[Stored items]
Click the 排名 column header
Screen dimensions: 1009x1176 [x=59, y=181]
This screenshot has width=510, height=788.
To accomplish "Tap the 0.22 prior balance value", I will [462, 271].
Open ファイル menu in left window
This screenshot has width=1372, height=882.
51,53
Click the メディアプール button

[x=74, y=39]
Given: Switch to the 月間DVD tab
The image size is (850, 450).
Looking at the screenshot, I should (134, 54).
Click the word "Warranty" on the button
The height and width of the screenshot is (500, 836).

● EXERCISE GOAL
Turn the stored items into a numbered list, leaving out any blank lines.

● CORRECT RESPONSE
1. Click the 排名 column header
2. Screen dimensions: 1009x1176 [x=59, y=181]
3. This screenshot has width=510, height=788.
4. To accomplish "Tap the 0.22 prior balance value", I will [462, 271].
5. Open ファイル menu in left window
6. This screenshot has width=1372, height=882.
7. 51,53
8. Click the メディアプール button
9. [x=74, y=39]
10. Given: Switch to the 月間DVD tab
11. The image size is (850, 450).
12. Looking at the screenshot, I should (134, 54).
13. Click the word "Warranty" on the button
14. The height and width of the screenshot is (500, 836).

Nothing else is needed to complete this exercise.